There is also hefty attention given to the discovery of another killer, Alvarez, who attended the same school as Spector and seems to follow the same patterns. When Anderson receives a call from the assistant chief constable Burns (who is well on his way to losing his own shit), it is made apparent that the institute that held Spector and Alvarez when they were boys subjected them to acts of masturbation and other such sex crime horrors. As information for the viewer, and the characters of the story, it feels just a little too much. The Fall has gradually lost much of its subtlety and composure, but you can’t forget that this is still a solid drama in its own right.

And what of Katie, the teenage girl with whom Spector had sexual relations? When Katie finds out about Spector’s shooting she flips out, a much more understandable reaction of concern (than, say, Stella’s). Her involvement is far more subtle, a teenager with a poetic, crushingly unhealthy love for Spector having pushed aside her friends and family for the idea of this man. Her final appearance as Stella gives her a life lesson in self-harm and wounds of the heart and is sweet enough but gives no closure whatsoever to Katie. She may be a big fool for love, but she deserves much more credit and respect than that.

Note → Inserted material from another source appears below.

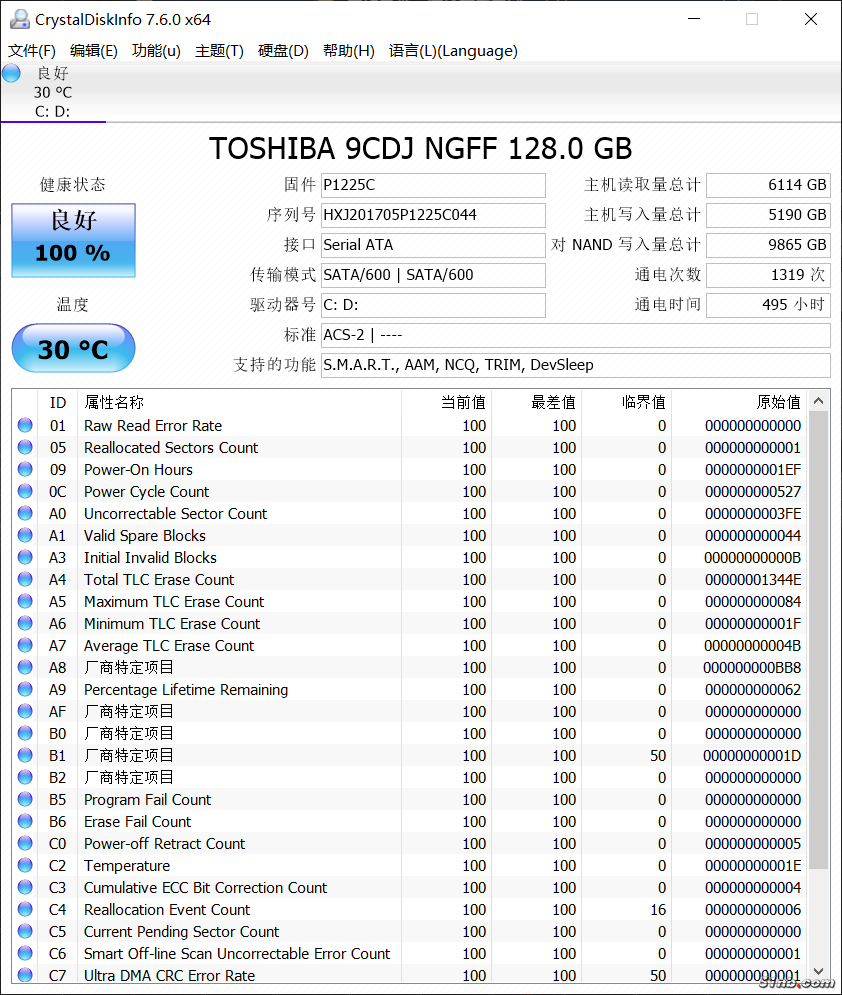842x995 pixels.
Task: Click the 良好 100 % health status button
Action: pyautogui.click(x=73, y=241)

While some of the dialogue is following a crime genre formula, there are some truly captivating moments on show here. For instance, Stella’s reassuring monologue to Tom, Rose’s husband, is a great moment both for acting and writing. And there are several of these. This is certainly not a dull affair. Generally good performances right across the board, but Gillian Anderson and Jamie Dornan are handed a huge majority of the expectation to deliver high tension and maintain the grounded and compelling nature of the drama built in the first two seasons. And they do so. The problems are not with the performances or much of the execution, but rather the method in which the third season tries to change the colors of the pallet a little to keep the momentum.

The Fall‘s final episode sees the shaken can open and the fizz of violence and broken emotion spray all around. Not enough that perhaps the slow-paced first five episodes worked up to this, but he had to come or else the whole season would come away looking flat and uninspired. Such a shame that following some unexpected violence, the show concludes with a whimper rather than a bang. Stella didn’t want Spector dead because that would be too easy. He was meant to suffer for what he had done while he was alive. It is slightly unfortunate that neither Stella nor us, the viewing audience, got the justice we deserved.